Autor: Bartosz Krupa/East News Monika Olejnik

Awantura u Olejnik! POTĘŻNE spięcie dziennikarki z prezydenckim ministrem. Co tam się działo!

2021-03-24 21:26

Ależ się działo w środowej "Kropce nad i", której gościem był prezydencki minister Andrzej Dera. W czasie rozmowy z gospodynią programu Moniką Olejnik tematem była sprawa obraźliwego nazwania prezydenta przez pisarza Jakuba Żulczyka w internetowym wpisie. W czasie dyskusji nagle doszło do potężnego spięcia!

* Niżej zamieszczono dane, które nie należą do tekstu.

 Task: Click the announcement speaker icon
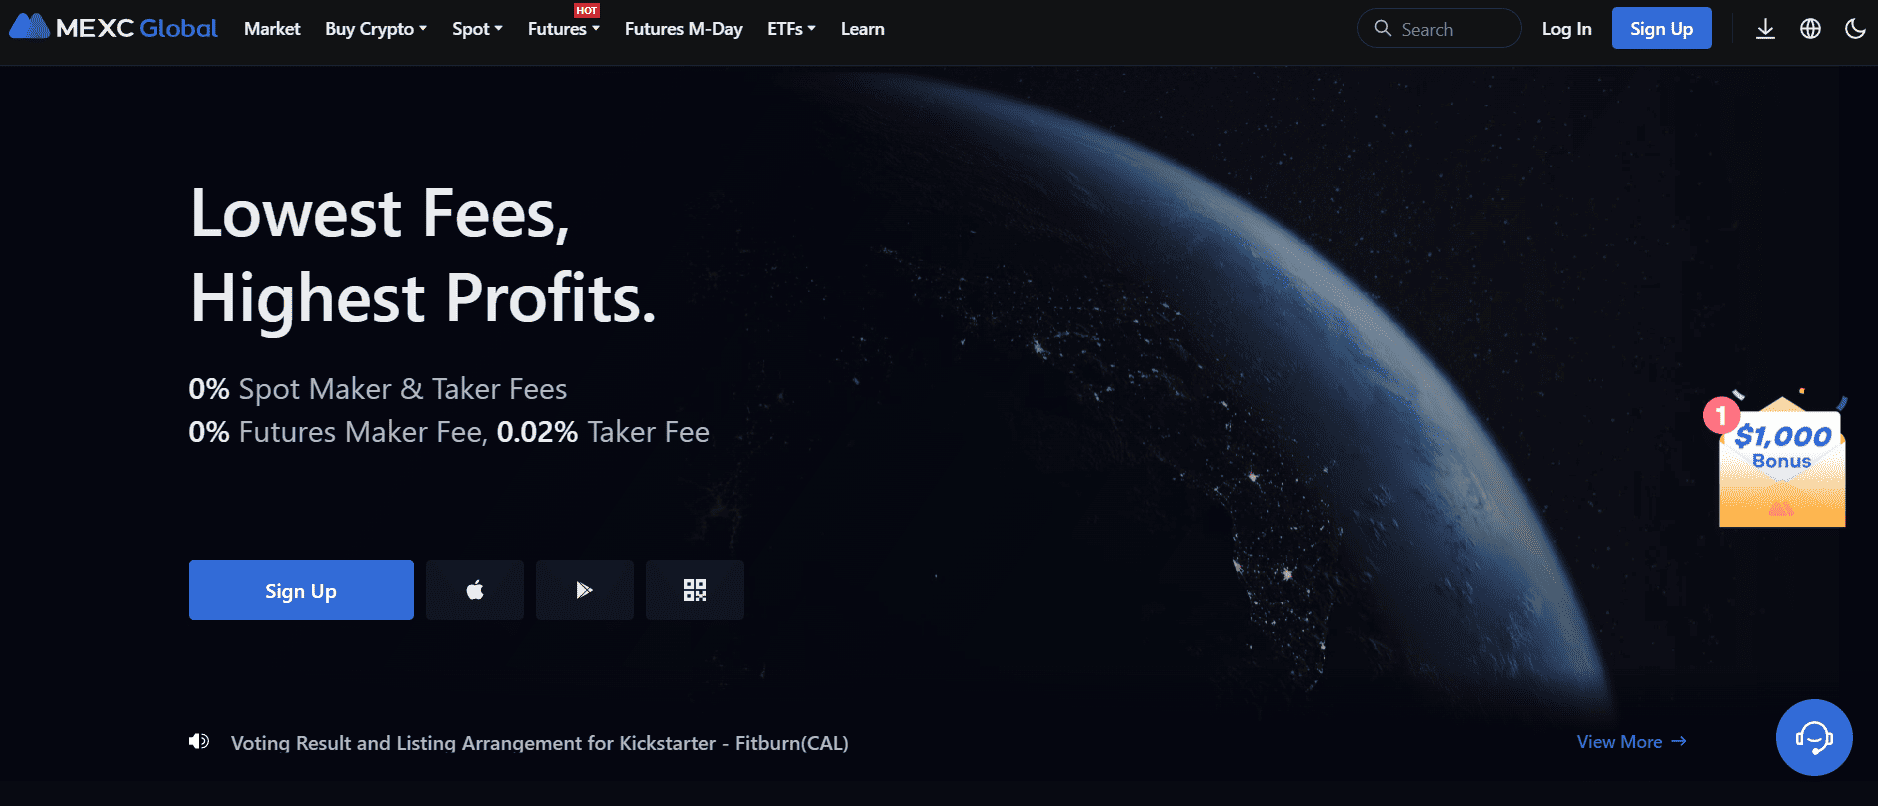tap(199, 741)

Prezydencki minister Andrzej Dera był gościem "Kropki nad i". Głównym tematem rozmowy była spraw wpisu Jakuba Żulczyka na temat Dudy, za co pisarzowi grożą olbrzymie kłopoty. Pisarzowi zarzucono "popełnienie czynu polegającego na publicznym znieważeniu 7 listopada ub.r. na profilu w serwisie społecznościowym Prezydenta RP, poprzez użycie wobec niego określenia powszechnie uznanego za obraźliwe". Śledztwo w tej sprawie rozpoczęło się po zawiadomieniu osoby prywatnej. Dera podkreślał, że prezydent nie wnioskował w tej sprawie, a wszystko reguluje kodeks karny.  Nagle jednak doszło do potężnego spięcia między Derą a Olejnik. Zaczęło się od tego, że Olejnik zahaczyła o kwestię tego, że o przypadku Żulczyka i Dudy rozpisują się zagraniczne media.  - Nie oburza panią to, że ten pisarz nazwał tak prezydenta, tylko w tej chwili mamy się tłumaczyć, czy coś z tym zrobimy. Pani w ogóle nie mówi, czy zachowanie tego pana było właściwe, czy pani zdaniem naruszyło normy prawne. O tym w ogóle nie dyskutujemy - rzucił. Tego była Olejnik za wiele. Twardo odpowiedziała: -  Takie są zasady, że to ja jestem dziennikarką, a nie pan minister. 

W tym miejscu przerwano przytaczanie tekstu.